Des affiches pour sensibiliser les usagers

En phase d’exploitation, la mobilisation de plusieurs acteurs est également nécessaire : les services techniques internes en charge de l’entretien et de l’exploitation des installations lorsque ces prestations sont assurées en régie, ou les services chargés du suivi des marchés correspondants lorsque ces prestations sont externalisées ; les fournisseurs d’énergie ; les entreprises de travaux, notamment bâtiment et génie climatique et électrique ; les fournisseurs de matériels liés aux installations thermiques et électriques, etc.

Une typologie d’acteurs à sensibiliser tout particulièrement, les utilisateurs, qu’il s’agisse de personnels sur leur lieu de travail ou d’habitants dans l’habitat social par exemple. « Des objectifs ambitieux peuvent avoir été définis, cela ne sert à rien si les usagers ne se prêtent pas au jeu ! », souligne Patrick Ourly. « Les consommations d’énergie d’origine comportementales sont en effet évaluées à 30 % », précise Jacques Tricot, directeur patrimoine et moyens de la ville de Niort, d’où l’intérêt de sensibiliser l’ensemble des usagers à l’utilisation des bâtiments performants, en prenant garde à ne pas tomber dans le discours moralisateur, mais à bien faire œuvre de pédagogie de façon ludique ». Sur ce point, le guide élaboré par le groupe de travail donne plusieurs pistes : fournir à l’ensemble des occupants un livret d’occupation sur le mode de fonctionnement du bâtiment ; envoyer un mail mensuel sur les bons gestes à réaliser dans le bâtiment ; mettre en place des affiches dans le bâtiment indiquant notamment les solutions techniques mises en place et leurs modes de fonctionnement, etc.

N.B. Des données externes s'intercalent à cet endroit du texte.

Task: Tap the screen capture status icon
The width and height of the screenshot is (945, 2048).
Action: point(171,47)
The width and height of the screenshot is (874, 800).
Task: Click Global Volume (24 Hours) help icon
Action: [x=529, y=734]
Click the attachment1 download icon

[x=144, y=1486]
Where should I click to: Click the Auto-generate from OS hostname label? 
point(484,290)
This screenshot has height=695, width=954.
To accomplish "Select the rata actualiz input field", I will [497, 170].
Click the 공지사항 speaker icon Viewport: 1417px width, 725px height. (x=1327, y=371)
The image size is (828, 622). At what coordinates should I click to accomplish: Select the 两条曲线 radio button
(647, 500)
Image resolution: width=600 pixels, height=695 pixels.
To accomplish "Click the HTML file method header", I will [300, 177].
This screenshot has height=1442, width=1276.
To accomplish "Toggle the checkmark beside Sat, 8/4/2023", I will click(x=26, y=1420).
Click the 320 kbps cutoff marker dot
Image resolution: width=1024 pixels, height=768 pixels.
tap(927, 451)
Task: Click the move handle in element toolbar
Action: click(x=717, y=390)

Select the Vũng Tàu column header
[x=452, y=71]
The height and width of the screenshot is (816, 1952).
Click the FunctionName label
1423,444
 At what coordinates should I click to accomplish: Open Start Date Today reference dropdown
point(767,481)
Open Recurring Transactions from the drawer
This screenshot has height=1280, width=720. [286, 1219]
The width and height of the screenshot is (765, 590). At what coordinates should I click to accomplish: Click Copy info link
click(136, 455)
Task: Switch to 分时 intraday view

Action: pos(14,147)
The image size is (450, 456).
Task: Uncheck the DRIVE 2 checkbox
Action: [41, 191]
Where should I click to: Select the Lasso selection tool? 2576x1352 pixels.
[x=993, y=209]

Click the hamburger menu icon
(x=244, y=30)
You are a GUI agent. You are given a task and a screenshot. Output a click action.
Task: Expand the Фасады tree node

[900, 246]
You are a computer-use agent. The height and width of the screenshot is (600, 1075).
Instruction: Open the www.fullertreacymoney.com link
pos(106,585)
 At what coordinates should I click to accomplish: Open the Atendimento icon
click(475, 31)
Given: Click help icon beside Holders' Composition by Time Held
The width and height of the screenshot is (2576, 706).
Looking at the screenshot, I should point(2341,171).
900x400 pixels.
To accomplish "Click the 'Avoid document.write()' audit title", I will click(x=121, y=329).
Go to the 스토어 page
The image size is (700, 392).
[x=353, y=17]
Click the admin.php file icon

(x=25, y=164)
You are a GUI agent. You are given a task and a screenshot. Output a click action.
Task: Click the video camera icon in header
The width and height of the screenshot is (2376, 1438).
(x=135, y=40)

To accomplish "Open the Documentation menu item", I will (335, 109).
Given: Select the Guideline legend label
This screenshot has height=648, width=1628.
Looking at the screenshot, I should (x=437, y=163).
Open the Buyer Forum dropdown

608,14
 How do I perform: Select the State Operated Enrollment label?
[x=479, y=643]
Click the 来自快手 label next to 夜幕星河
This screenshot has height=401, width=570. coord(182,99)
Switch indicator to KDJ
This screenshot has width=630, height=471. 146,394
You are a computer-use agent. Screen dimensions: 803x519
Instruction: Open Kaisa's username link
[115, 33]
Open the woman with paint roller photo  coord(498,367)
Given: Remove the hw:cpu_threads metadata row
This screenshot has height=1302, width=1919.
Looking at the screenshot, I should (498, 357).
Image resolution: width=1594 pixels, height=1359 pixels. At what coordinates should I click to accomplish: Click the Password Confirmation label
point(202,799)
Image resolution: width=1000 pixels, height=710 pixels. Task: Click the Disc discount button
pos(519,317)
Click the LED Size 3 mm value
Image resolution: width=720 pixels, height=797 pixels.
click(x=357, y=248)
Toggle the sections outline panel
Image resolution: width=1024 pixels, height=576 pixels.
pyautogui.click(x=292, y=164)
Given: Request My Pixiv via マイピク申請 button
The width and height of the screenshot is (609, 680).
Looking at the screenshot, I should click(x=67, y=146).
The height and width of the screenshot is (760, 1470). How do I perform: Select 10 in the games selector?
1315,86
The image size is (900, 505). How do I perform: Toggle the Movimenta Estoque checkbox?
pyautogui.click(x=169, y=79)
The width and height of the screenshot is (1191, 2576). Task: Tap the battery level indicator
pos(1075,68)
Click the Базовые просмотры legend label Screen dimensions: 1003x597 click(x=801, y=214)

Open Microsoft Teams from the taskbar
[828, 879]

Les charges de fonctionnement réduites dans une logique de coût global

Dernier point, l’ensemble des intervenants se sont accordés sur le fait que la prise en compte des objectifs de développement durable implique une logique de coût global, afin d’anticiper les contraintes de fonctionnement, d’exploitation, de maintenance et de déconstruction le cas échéant. « Il est important de raisonner sur une échelle de temps technique et non plus politique », précise Jacques Tricot qui espère un changement de culture en profondeur. Le prix des produits intégrant la démarche environnementale peut s’avérer initialement plus élevé si l’on ne raisonne pas en coût global. « Les investissements sont souvent plus conséquents dans le cadre d’une approche durable, mais les charges de fonctionnement sont plus réduites notamment en matière de consommations énergétiques », conclut-il.